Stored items
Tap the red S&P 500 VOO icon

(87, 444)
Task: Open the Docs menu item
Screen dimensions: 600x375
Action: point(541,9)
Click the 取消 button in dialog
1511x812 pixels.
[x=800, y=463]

*Task directions*
Retype the records in full, keeping every word as it is.

*Reply*
Tap the red S&P 500 VOO icon

(87, 444)
Task: Open the Docs menu item
Screen dimensions: 600x375
Action: point(541,9)
Click the 取消 button in dialog
1511x812 pixels.
[x=800, y=463]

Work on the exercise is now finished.